Task brief |
Your answer must be an exact copy of the records, with no pictures included.

Input material |

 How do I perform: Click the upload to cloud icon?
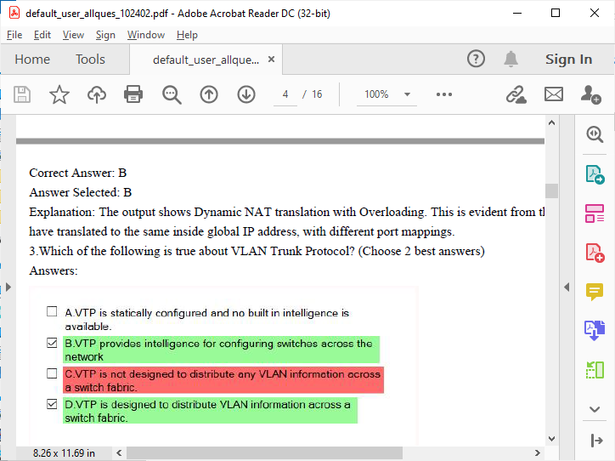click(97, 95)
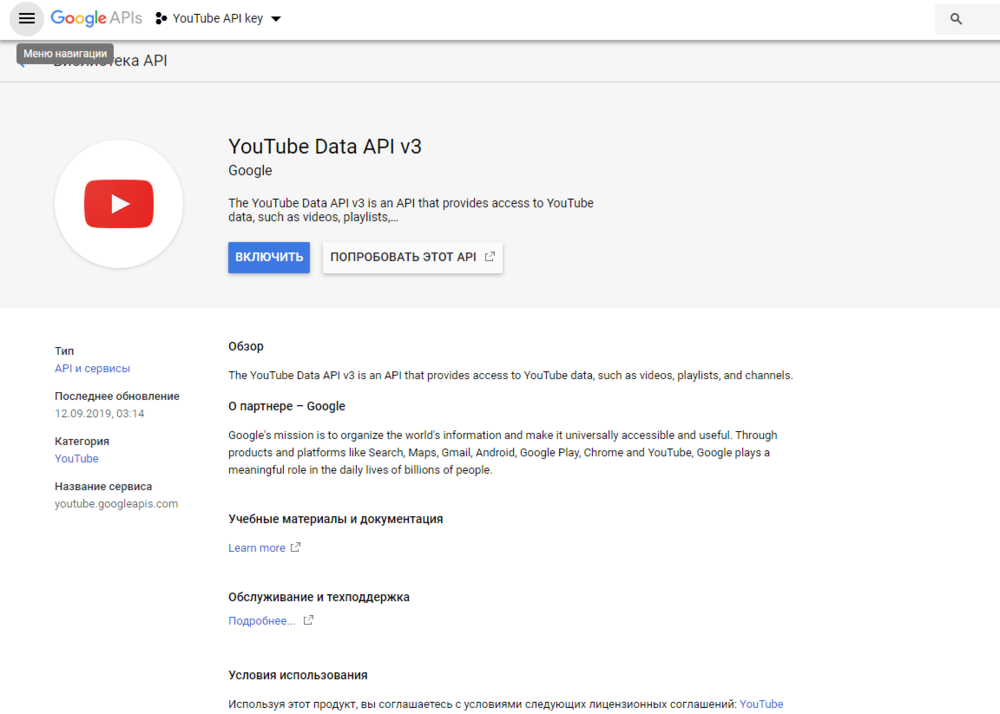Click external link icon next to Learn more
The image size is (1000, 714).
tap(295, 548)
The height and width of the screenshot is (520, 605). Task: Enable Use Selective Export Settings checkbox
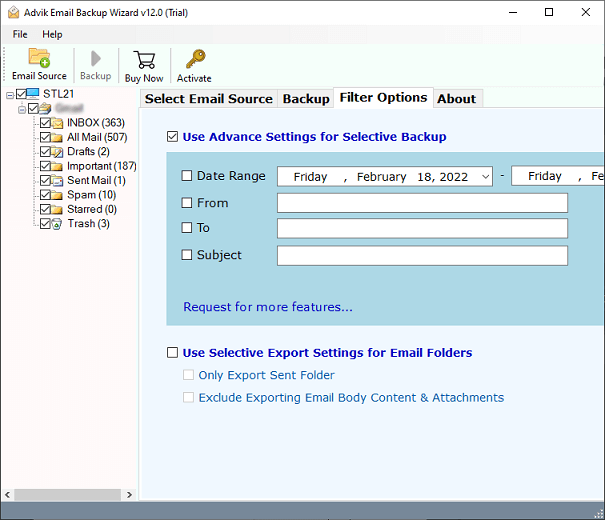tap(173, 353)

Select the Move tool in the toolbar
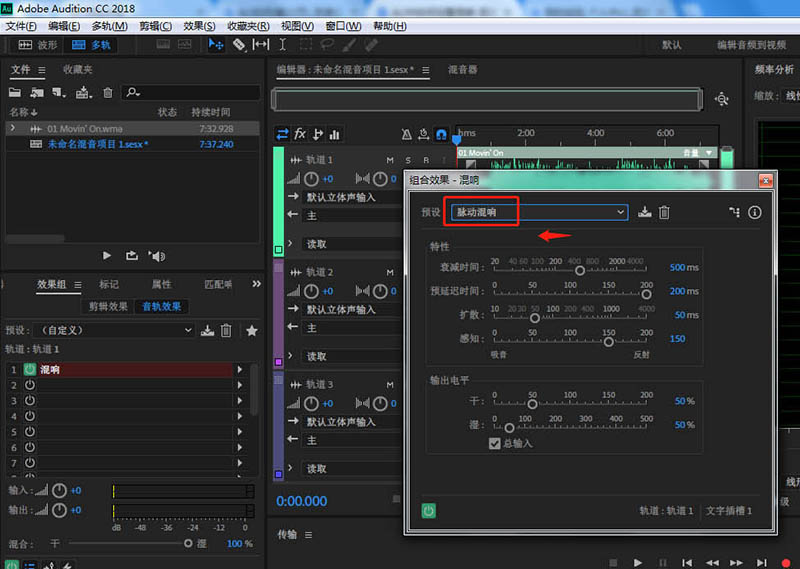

Answer section |
 How do I perform: Click the upload to cloud icon?
click(97, 95)
Click external link icon next to Learn more
The image size is (1000, 714).
tap(295, 548)
The height and width of the screenshot is (520, 605). Task: Enable Use Selective Export Settings checkbox
tap(173, 353)

Select the Move tool in the toolbar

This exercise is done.